Are there any numbers above or below the number line? Is there a way to represent these numbers that are not on the number line? Does every equation have a solution? In this chapter on complex numbers, we will answer all of these questions and develop a new and powerful branch of Mathematics – the imaginary numbers or the Complex numbers.

First of all, we will see what complex numbers are. After that, we will learn about the algebra of complex numbers also known as the complex analysis. Let’s begin!

- Basics of Complex Numbers
- Operations on Complex Numbers
- Modulus and Conjugate of a Complex Number
- Argand Plane and Polar Representation
- Complex Quadratic Equations

**FAQs on Complex Numbers and Quadratic Equations**

**Question 1: What is a complex number?**

**Answer:** On the basis of the concept of a real number, a complex number is a number of the form a + bi.

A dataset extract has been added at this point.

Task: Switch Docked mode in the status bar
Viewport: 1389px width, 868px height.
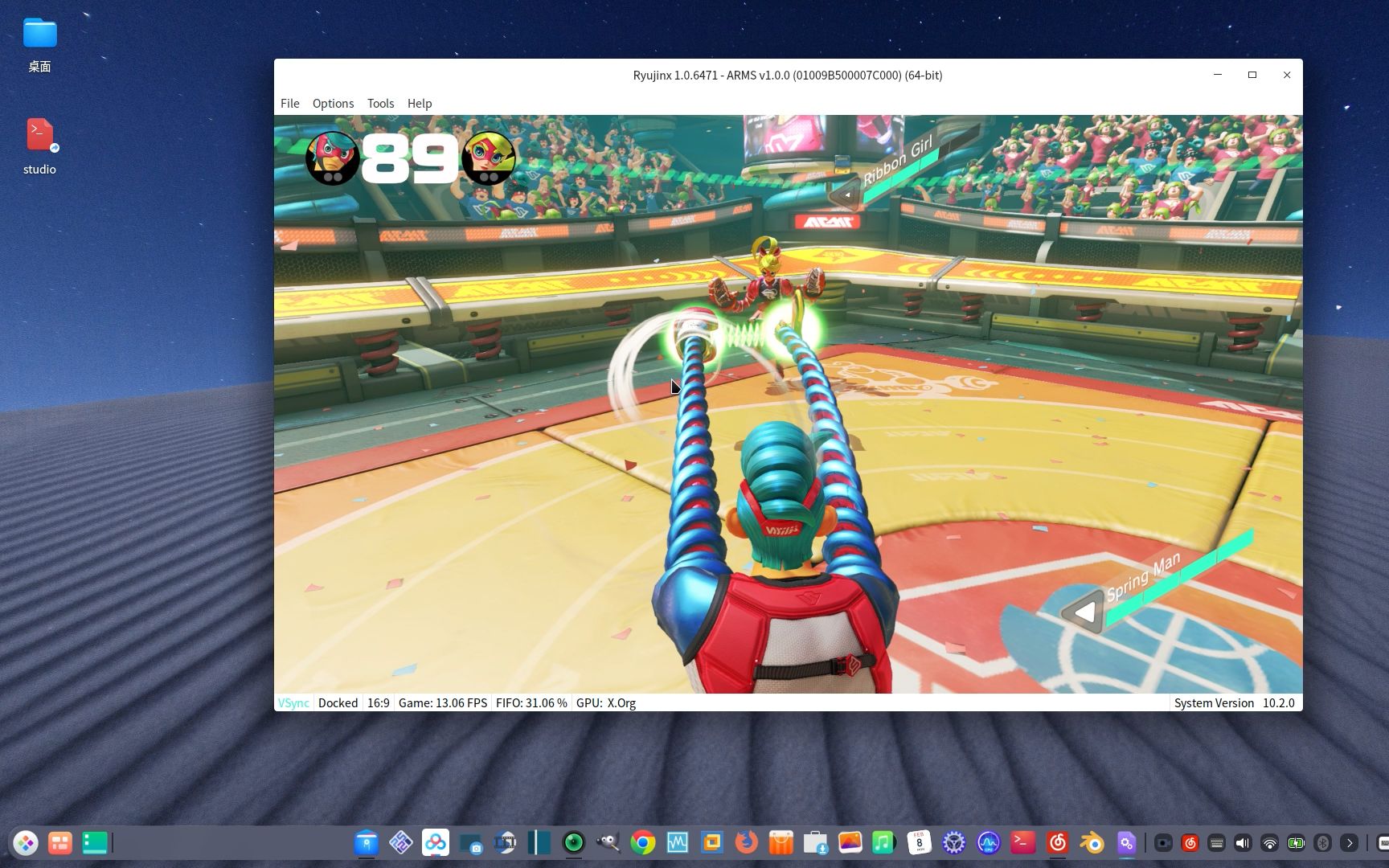Action: click(338, 702)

Here a and b are real numbers and ‘i’ is an indeterminate satisfying i^{2} = -1. For instance, 4 + 5i is a complex number.

**Question 2: Is 1 a complex number?**

**Answer:** Complex number refers to all those numbers that we can express in the form of a + bi, where a and b are real number and ‘i’ is a solution of the equation x^{2} = -1. Since no real number satisfies this equation, ‘i’ is called an imaginary number.

**Question 3: Do the complex number really exists?**

**Answer:** They are not real numbers also they can’t be quantified on a number line. They are real in the sense that they exist in and used in Math. Moreover, we use them in electricity as well as quadratic equations.

**Question 4: Are complex numbers irrational?**

**Answer:** Those mathematicians that are especially engaged in conducting research on the transcendental number for them every complex number or imaginary numbers with a non-zero imaginary part are irrational. In simple words, every non-zero number is irrational.